Ben Lowenthal: The Question Every Criminal Defense Lawyer Gets Asked

Ben Lowenthal: The Question Every Criminal Defense Lawyer Gets Asked

People ask criminal defense lawyers about it so often that I just call it the Question. It comes in many forms: How can you sleep at night knowing your client is guilty? Why do you represent criminals? How do you represent those people?

I can see why so many people ask, even clients ask it. Nearly every night on the local news there’s a scary story about people accused of breaking the law. If it’s not a less-than-flattering mug shot, it’s in-court footage of someone in a jumpsuit and bound in chains. It’s not a good look, and it’s easy to wonder about the lawyer speaking on their behalf.

Over time, I’ve come up with different answers to the Question.

First, there’s the issue of guilt. How do we sleep at night knowing our clients are guilty?

Lawyers almost never know if their client is guilty. Most people don’t bring their lawyers with them when they’re going to commit a crime. Lawyers at a crime scene are witnesses and shouldn’t be lawyering in the case. And even if a lawyer had witnessed something, it doesn’t mean their client is guilty.

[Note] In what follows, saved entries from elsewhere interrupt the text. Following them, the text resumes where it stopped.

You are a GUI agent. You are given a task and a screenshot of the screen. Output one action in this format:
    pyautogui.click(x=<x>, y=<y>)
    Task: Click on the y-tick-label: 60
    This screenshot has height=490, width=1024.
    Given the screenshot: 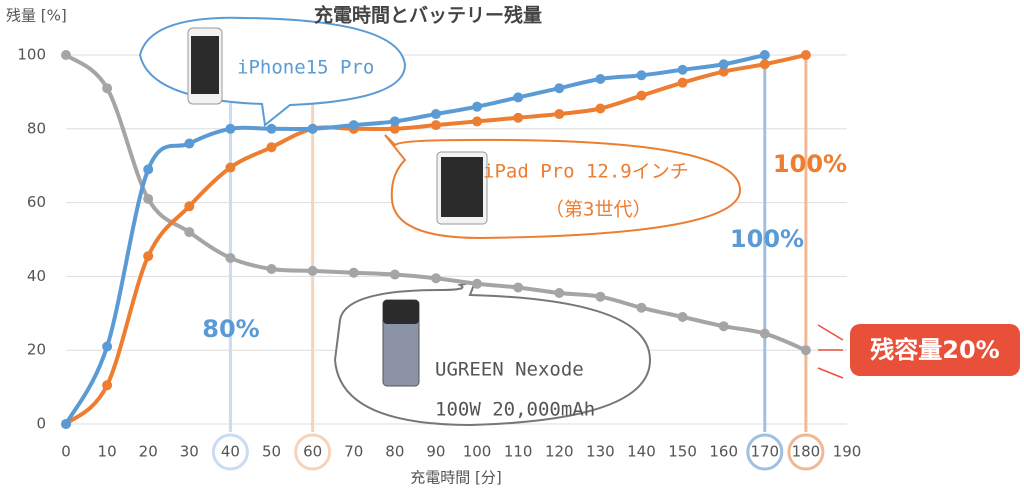 What is the action you would take?
    pyautogui.click(x=36, y=202)
    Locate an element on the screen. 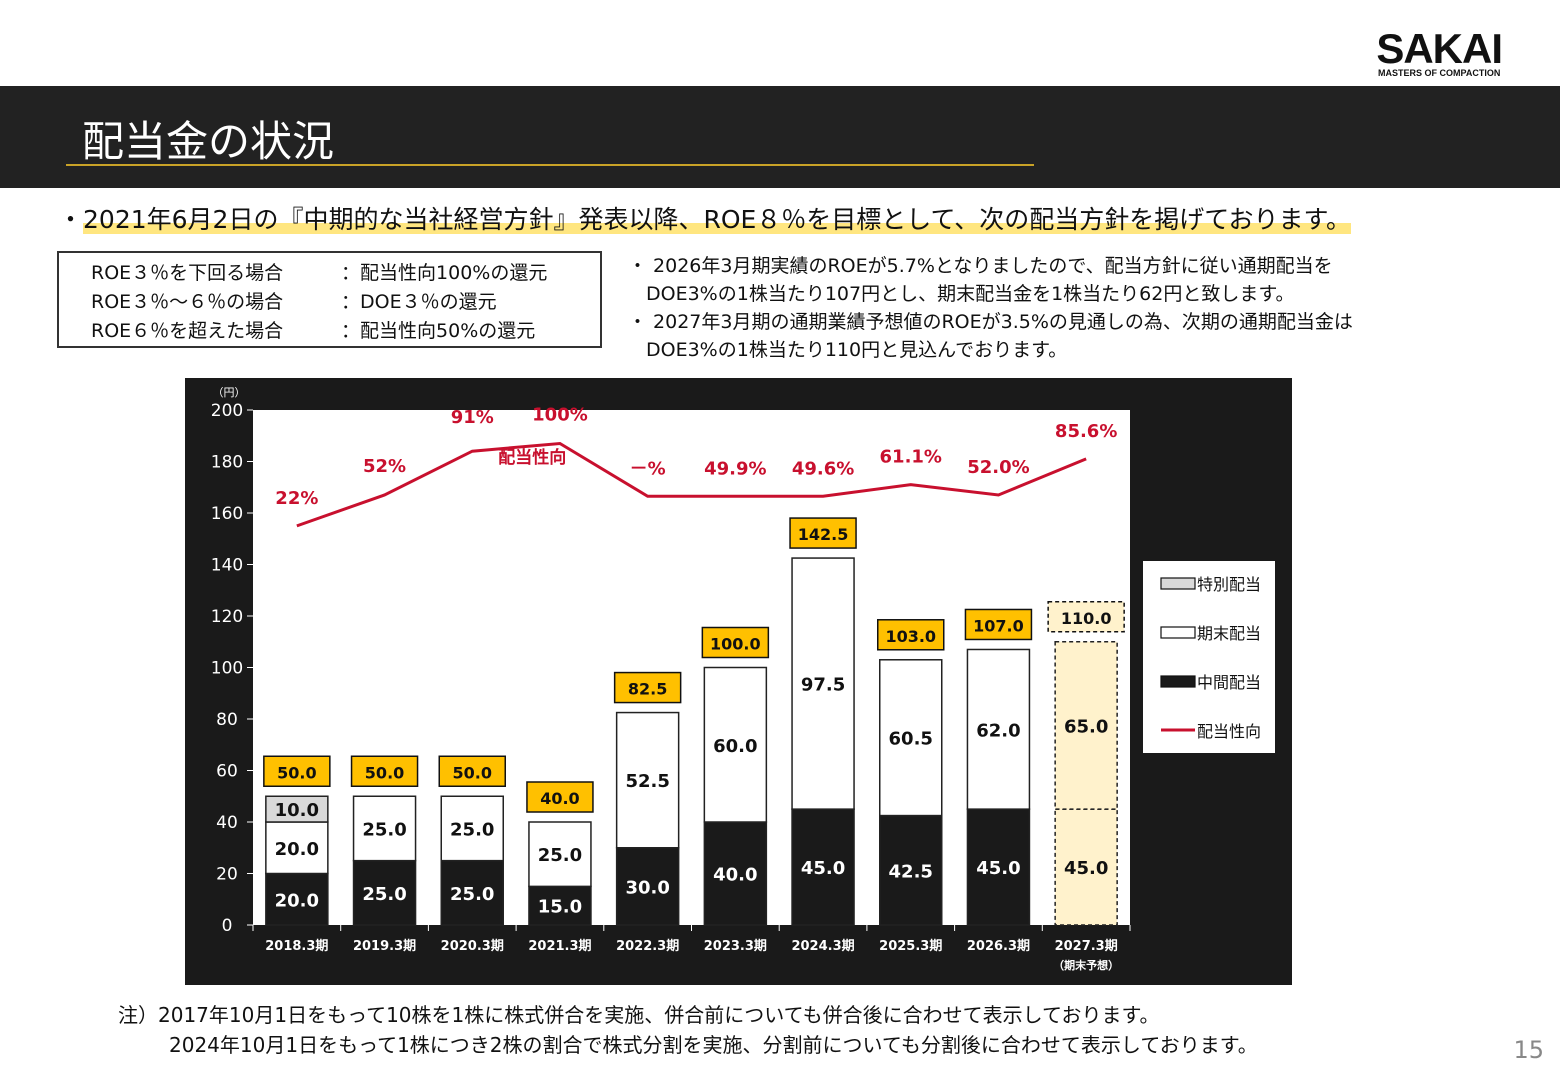 The height and width of the screenshot is (1080, 1560). payout-ratio-label: 49.9% is located at coordinates (735, 468).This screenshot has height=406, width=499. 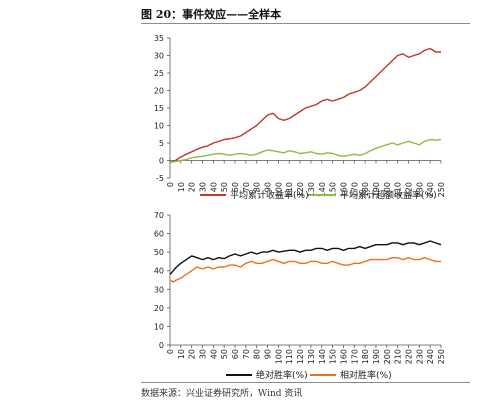 I want to click on y-tick-label: -5, so click(x=160, y=178).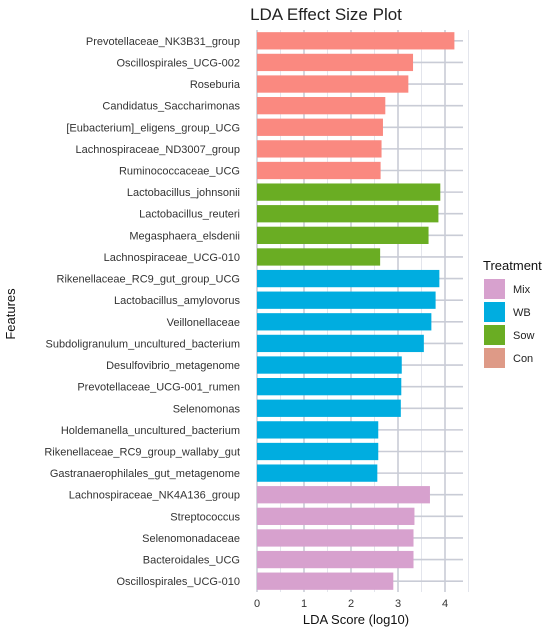  What do you see at coordinates (172, 258) in the screenshot?
I see `feature-label: Lachnospiraceae_UCG-010` at bounding box center [172, 258].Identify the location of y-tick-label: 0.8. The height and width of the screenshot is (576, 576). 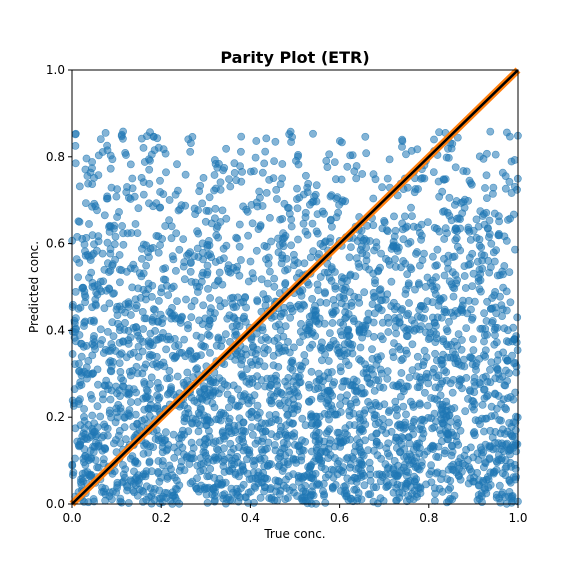
(56, 157).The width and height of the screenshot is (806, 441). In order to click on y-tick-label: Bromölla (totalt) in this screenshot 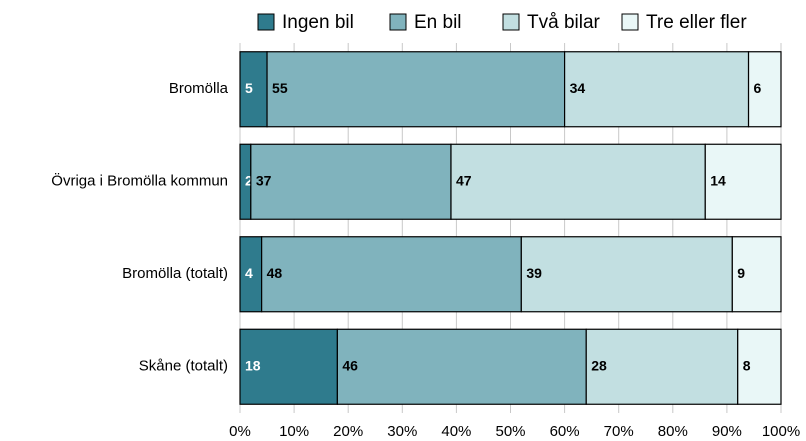, I will do `click(175, 274)`.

Guilt happens in court. A person isn’t guilty unless they’ve pleaded guilty or have been found guilty by a judge or jury. It means that in most cases until 12 people agree that the prosecution proved its case beyond a reasonable doubt, or if my client pleads guilty, then none of my clients are guilty.

Guilty of what is another issue. Take burglary for example. In Hawaii, burglary in the first degree requires entering or remaining unlawfully in a residence with the intent to commit a crime inside. Proof of someone’s intent to commit a crime isn’t always apparent.

Lawyers deal with evidence. There can be overwhelming evidence about some things like going inside a house, and almost no evidence about other things like intent to commit a crime. It’s not a lawyer’s job to determine how much is enough to find a person guilty. That’s left for the jury.

So how do we sleep at night? Easy. Knowing someone is guilty at the start of a case is nearly impossible. And even if there was a way to know, it wouldn’t matter.

Something more important is at work. Like most defense attorneys, I believe strongly in the right to counsel. A person targeted by the police, investigated to the point of arrest and then formally accused of breaking a criminal law is up against the weight and power of law enforcement officers and prosecutors.